**AVAILABLE DATA:**
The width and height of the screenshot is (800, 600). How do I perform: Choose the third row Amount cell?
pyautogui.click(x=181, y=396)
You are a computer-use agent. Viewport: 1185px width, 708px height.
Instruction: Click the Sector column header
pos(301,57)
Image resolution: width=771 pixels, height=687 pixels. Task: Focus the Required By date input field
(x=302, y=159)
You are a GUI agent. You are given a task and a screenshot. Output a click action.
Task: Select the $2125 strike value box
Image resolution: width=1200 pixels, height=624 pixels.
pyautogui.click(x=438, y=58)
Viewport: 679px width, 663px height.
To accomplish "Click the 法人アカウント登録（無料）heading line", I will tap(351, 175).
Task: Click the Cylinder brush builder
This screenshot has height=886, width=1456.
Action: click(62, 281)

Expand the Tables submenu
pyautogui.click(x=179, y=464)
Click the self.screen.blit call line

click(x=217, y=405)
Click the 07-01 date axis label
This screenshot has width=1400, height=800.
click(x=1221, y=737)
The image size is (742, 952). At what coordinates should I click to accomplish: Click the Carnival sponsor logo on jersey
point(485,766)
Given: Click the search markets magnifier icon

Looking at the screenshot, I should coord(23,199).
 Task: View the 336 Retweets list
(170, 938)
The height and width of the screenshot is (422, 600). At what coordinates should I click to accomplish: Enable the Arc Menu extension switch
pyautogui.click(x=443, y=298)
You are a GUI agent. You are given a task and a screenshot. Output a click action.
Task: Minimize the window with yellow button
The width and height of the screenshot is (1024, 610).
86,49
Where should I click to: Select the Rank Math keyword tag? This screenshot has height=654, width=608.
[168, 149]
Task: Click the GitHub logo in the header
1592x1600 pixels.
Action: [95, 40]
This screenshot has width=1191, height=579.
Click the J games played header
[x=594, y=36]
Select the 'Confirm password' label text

**TASK PROMPT:** Each line must be set down again exactly as above, with no line omitted.

**ANSWER BOX:**
The width and height of the screenshot is (800, 600). How do I perform: Choose the third row Amount cell?
pyautogui.click(x=181, y=396)
You are a computer-use agent. Viewport: 1185px width, 708px height.
Instruction: Click the Sector column header
pos(301,57)
Image resolution: width=771 pixels, height=687 pixels. Task: Focus the Required By date input field
(x=302, y=159)
You are a GUI agent. You are given a task and a screenshot. Output a click action.
Task: Select the $2125 strike value box
Image resolution: width=1200 pixels, height=624 pixels.
pyautogui.click(x=438, y=58)
Viewport: 679px width, 663px height.
To accomplish "Click the 法人アカウント登録（無料）heading line", I will tap(351, 175).
Task: Click the Cylinder brush builder
This screenshot has height=886, width=1456.
Action: click(62, 281)

Expand the Tables submenu
pyautogui.click(x=179, y=464)
Click the self.screen.blit call line

click(x=217, y=405)
Click the 07-01 date axis label
This screenshot has width=1400, height=800.
click(x=1221, y=737)
The image size is (742, 952). At what coordinates should I click to accomplish: Click the Carnival sponsor logo on jersey
point(485,766)
Given: Click the search markets magnifier icon

Looking at the screenshot, I should coord(23,199).
 Task: View the 336 Retweets list
(170, 938)
The height and width of the screenshot is (422, 600). At what coordinates should I click to accomplish: Enable the Arc Menu extension switch
pyautogui.click(x=443, y=298)
You are a GUI agent. You are given a task and a screenshot. Output a click action.
Task: Minimize the window with yellow button
The width and height of the screenshot is (1024, 610).
86,49
Where should I click to: Select the Rank Math keyword tag? This screenshot has height=654, width=608.
[168, 149]
Task: Click the GitHub logo in the header
1592x1600 pixels.
Action: [95, 40]
This screenshot has width=1191, height=579.
Click the J games played header
[x=594, y=36]
Select the 'Confirm password' label text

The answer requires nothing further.